→ **Estratto del documento**
Bozza automatica

Tutto ci sfugge

Mostra a cura di Claudio Zecchi e Paolo Mele

29 giugno – 7 Settembre

Dal Lunedì al Venerdì: 10.00-13.00 / 18.00-20.00; Sabato su prenotazione

Opening 29 giugno ore 19

Il titolo, tratto dal taccuino di appunti per Memorie di Adriano di Marguerite Yourcenar, individua nel tema della memoria e nella sua ricostruzione attraverso gli strumenti della narrazione, il fil rouge dei quattro lavori presentati.

Dice Yourcenar: «Tutto ci sfugge. Tutti. Anche noi stessi. La mia stessa esistenza, se dovessi raccontarla per iscritto, la ricostruirei dall’esterno, a fatica, come se fosse quella di un altro. […] Qualunque cosa si faccia, si ricostruisce sempre il monumento a proprio modo, ma è già molto adoperare pietre autentiche. Ogni essere che ha vissuto l’avventura umana, sono io».

Seppur da latitudini differenti, i quattro lavori in mostra rielaborano la memoria e il ricordo ad essa connesso attraverso meccanismi formali di verosimiglianza che, seppur partendo dall’universo narrativo della realtà, la rimettono in discussione creandone una completamente nuova.

Arachne di Romina De Novellis è un lavoro di ricerca tradotto formalmente in una performance. Una camminata che ha visto protagonista l’artista e un gruppo di donne che si sono spontaneamente aggiunte nel corso del tragitto che va da Galatina a Santa Maria di Leuca. La performance è stata filmata e documentata con la realizzazione di alcune fotografie che sono parte integrante del progetto finale. L’opera è un’analisi, attraverso il corpo, delle tarantate contemporanee e del genere femminile in terra Salentina e nel contesto del Mediterraneo.

In occasione della mostra verrà presentato il film e due delle immagini fotografiche.

Romina De Novellis, Arachne, performance da Galatina a Punta Ristola, photo credits De Novellis/Bordin, 2018, courtesy Ramdom e l’artista

En Route to the South – parallel migrationsdi Elena Mazzi e Rosario Sorbelloè un progetto in progress in corso dal 2015 che si basa sulla giustapposizione tra la pratica dell’apicoltura nomade e il fenomeno della migrazione umana. Nel caso specifico di Gagliano del Capo e del territorio salentino, il progetto si concentra sulla condizione in cui versa l’apicoltura locale, costretta a sostituire il tradizionale metodo di allevamento stanziale con quello del nomadismo, a causa di scelte economiche, politiche e di gestione ambientale (monocoltura dell’ulivo) che hanno compromesso quella biodiversità del territorio necessaria alla produzione di miele.

Già presentata in forma di performance/lecturepresso il frantoio ipogeo “La fadea”, l’opera verrà restituita questa volta nella sua totalità mostrandone i diversi elementi: disegni, testo, audio e arnia.

→ **Compiti assegnati**
A: Secondo la scheda della mostra «Tutto ci sfugge», da quale testo è tratto il titolo della mostra?
B: Indica se ciascuna affermazione concorda con la scheda della mostra «Tutto ci sfugge». Rispondi sì o no e cita le parole decisive della scheda.
(i) La mostra è curata da Claudio Zecchi e Paolo Mele.
(ii) Il sabato la mostra è aperta dalle 10.00 alle 13.00.
(iii) La camminata di Arachne va da Galatina a Santa Maria di Leuca.
C: Prosegui la scheda della mostra «Tutto ci sfugge» a partire dalla sua ultima frase.
I record non hanno alcun ruolo in questo lavoro.

→ **Record forniti**
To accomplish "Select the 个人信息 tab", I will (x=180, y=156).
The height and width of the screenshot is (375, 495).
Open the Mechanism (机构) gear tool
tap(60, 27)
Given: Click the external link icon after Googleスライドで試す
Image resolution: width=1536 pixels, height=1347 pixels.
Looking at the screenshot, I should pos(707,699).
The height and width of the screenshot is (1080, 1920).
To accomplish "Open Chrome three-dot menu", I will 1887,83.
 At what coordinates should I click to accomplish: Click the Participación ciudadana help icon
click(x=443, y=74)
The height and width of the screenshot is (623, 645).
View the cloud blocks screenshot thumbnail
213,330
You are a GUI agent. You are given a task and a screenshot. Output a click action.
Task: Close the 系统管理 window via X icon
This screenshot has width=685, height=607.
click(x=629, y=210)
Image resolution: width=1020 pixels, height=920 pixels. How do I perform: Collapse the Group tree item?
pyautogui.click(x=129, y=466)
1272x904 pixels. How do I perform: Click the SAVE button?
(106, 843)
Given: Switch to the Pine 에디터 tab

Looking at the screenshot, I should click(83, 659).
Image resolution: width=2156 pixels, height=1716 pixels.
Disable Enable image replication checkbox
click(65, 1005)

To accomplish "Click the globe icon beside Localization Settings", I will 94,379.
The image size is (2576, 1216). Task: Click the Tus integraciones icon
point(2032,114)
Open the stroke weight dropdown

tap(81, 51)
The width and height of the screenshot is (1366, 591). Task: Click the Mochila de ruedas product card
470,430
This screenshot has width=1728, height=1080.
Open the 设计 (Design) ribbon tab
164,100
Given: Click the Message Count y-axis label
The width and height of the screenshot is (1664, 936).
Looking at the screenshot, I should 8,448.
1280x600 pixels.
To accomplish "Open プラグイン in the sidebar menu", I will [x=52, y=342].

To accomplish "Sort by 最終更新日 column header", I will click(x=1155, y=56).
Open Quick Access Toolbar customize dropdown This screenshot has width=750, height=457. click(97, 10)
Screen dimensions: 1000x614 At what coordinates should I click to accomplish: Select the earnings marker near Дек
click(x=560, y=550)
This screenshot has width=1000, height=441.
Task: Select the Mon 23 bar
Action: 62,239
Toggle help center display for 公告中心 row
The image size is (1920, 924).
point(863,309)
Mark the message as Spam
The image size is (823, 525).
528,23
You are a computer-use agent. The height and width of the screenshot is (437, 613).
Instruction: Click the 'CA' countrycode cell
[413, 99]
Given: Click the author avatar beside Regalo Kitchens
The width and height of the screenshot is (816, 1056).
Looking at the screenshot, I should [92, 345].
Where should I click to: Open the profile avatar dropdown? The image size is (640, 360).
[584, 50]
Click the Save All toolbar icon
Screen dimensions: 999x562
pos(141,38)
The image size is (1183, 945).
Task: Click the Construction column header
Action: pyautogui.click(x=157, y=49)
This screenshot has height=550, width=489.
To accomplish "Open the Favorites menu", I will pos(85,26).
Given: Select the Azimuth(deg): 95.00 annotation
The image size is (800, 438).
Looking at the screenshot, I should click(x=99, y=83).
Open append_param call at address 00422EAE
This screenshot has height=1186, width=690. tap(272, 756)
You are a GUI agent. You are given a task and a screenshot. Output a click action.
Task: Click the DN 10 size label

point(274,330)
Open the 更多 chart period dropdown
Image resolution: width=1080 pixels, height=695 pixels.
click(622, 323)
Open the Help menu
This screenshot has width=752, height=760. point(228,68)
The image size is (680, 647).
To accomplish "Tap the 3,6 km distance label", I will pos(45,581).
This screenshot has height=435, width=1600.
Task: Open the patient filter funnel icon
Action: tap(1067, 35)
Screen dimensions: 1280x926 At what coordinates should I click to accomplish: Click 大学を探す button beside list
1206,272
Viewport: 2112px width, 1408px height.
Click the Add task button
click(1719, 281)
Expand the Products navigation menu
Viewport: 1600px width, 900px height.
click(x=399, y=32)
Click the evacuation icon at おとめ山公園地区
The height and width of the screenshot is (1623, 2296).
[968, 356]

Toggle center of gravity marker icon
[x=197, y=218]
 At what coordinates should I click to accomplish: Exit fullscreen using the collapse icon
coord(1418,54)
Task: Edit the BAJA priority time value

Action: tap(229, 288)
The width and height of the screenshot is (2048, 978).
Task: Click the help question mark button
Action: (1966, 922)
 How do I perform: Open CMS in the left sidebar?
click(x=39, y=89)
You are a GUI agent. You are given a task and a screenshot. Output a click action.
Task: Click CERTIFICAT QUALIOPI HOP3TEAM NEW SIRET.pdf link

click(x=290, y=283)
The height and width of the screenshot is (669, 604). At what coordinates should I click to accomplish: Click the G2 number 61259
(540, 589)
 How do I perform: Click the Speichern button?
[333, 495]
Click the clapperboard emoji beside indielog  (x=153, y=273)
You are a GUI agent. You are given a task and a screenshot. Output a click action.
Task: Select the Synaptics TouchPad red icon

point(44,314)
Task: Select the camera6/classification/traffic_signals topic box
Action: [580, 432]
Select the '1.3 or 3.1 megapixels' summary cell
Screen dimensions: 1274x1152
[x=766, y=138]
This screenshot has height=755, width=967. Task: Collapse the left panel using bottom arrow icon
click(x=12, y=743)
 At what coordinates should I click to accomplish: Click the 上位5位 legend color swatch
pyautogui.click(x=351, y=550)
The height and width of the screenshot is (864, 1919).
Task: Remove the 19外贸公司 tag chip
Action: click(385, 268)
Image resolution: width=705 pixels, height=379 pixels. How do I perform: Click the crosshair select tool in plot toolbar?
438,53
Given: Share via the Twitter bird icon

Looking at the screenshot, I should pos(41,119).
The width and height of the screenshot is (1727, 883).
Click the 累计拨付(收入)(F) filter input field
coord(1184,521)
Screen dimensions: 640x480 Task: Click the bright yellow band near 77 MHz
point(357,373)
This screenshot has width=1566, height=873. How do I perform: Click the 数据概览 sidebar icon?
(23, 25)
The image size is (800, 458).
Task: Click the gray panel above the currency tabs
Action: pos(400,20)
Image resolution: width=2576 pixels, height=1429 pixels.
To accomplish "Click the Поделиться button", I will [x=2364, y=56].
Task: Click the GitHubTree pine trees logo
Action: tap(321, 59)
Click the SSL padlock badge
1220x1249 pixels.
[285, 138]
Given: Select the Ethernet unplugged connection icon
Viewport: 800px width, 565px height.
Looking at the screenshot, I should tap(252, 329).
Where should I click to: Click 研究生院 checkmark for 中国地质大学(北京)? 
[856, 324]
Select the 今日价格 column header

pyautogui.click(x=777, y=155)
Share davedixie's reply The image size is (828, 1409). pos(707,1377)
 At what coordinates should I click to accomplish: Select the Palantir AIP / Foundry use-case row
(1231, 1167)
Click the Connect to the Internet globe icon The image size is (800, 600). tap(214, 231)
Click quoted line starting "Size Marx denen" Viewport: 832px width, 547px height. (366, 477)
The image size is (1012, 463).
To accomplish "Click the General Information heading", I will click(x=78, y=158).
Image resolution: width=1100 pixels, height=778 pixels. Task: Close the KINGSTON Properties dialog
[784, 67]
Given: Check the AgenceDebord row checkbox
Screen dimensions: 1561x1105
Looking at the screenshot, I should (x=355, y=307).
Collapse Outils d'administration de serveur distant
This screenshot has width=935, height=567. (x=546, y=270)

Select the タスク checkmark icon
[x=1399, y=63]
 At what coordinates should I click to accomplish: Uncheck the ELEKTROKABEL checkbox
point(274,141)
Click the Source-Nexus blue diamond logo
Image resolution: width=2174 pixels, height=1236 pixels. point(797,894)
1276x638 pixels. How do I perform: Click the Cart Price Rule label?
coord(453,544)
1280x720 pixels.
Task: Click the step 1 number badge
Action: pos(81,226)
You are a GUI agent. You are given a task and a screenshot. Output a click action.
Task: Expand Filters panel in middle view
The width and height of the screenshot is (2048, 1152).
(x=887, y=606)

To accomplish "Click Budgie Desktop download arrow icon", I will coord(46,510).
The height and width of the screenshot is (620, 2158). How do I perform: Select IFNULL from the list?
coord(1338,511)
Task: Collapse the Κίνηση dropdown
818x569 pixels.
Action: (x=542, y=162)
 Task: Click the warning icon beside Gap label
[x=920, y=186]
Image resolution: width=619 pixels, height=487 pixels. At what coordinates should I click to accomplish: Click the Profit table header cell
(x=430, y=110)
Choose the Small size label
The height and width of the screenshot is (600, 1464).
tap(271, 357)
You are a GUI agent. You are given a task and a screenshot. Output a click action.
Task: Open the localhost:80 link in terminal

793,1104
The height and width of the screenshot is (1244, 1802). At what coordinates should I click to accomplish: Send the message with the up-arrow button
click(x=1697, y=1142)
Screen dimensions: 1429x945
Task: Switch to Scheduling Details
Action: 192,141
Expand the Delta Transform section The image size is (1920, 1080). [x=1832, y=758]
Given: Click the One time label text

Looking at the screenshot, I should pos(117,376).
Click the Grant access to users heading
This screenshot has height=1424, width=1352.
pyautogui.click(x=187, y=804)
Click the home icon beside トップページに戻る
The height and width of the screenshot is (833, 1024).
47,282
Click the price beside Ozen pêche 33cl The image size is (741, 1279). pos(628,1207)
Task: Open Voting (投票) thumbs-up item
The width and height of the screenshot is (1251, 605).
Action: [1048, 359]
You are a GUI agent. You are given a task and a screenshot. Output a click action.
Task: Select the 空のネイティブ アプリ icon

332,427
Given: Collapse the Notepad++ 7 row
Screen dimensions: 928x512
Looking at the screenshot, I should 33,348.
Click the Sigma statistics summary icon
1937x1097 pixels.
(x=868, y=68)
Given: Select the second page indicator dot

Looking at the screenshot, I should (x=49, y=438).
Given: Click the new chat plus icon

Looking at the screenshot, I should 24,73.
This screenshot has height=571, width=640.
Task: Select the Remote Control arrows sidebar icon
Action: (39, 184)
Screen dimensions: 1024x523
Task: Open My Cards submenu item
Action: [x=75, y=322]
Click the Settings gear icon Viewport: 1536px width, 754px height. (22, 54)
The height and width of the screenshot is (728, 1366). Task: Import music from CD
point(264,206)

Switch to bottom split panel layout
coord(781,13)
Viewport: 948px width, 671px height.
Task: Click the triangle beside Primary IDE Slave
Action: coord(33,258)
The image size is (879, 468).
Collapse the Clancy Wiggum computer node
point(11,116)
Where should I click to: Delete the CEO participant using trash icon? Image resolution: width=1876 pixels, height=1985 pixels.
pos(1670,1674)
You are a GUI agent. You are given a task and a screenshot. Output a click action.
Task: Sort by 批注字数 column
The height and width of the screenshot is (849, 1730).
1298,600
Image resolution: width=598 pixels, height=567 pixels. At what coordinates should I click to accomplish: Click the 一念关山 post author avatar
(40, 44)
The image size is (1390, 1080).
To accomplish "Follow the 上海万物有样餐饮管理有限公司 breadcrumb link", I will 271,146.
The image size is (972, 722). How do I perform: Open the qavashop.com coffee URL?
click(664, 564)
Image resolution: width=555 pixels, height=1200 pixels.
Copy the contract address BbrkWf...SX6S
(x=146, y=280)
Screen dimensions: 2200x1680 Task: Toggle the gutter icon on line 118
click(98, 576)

→ **Soluzioni**
A: Dal taccuino di appunti per Memorie di Adriano di Marguerite Yourcenar.

B:
(i) Sì: «Mostra a cura di Claudio Zecchi e Paolo Mele».
(ii) No: «Sabato su prenotazione».
(iii) Sì: «nel corso del tragitto che va da Galatina a Santa Maria di Leuca».

C:
Elena Mazzi, Rosario Sorbello, En route to the South, Moving land, tecnica mista su carta, 25 x 33 cm, 2018, courtesy Ramdom, gli artisti e Ex Elettrofonica

OLGA (Outdoor Lab for Gathering the Absence), di Lia Cecchin, intende riflettere sul concetto di ricordo e sulla condizione di migranti dei cittadini di Gagliano del Capo. Molti locali, infatti, per mancanza di lavoro si sono dovuti trasferire altrove e i più giovani per ragioni di studio si spostano e a volte tornano.

Avvalendosi di una app preesistente (FlashFace) che utilizza il linguaggio di programmazione che da qualche anno viene utilizzato anche dalla polizia nella costruzione degli identikit, OLGA vuole mettere lo spettatore di fronte alla formalizzazione del proprio ricordo attraverso la ricostruzione di un volto. Un ritratto apparentemente perfetto e realistico, ma al contempo insidioso e fallace.

Scarcagnuli, di Riccardo Giacconi e Carolina Valencia Caicedo, è infine un radio documentario parte di un progetto a lungo termine sui paesaggi sonori e le testimonianze orali di specifiche comunità. A Gagliano del Capo è stato già presentato in forma di cinema senza immagini presso il Bar 2000 e di passeggiata sonora collettiva. Per la mostra assumerà la forma di un luogo d’ascolto intimo in uno spazio aperto.

La mostra è realizzata grazie al supporto della Regione Puglia.

Tutte le opere sono state prodotte e realizzate grazie al supporto del bando SIAE | Sillumina Copia privata per i giovani, per la cultura e MiBAC e Regione Puglia.

Sino alla fine del Mare. La pubblicazione

Ramdom è lieta di annunciare che dal 10 giugno è in distribuzione la pubblicazione Sino alla Fine del Mare. Investigation on the extreme lands, un progetto di Ramdom edito da Viaindustriae.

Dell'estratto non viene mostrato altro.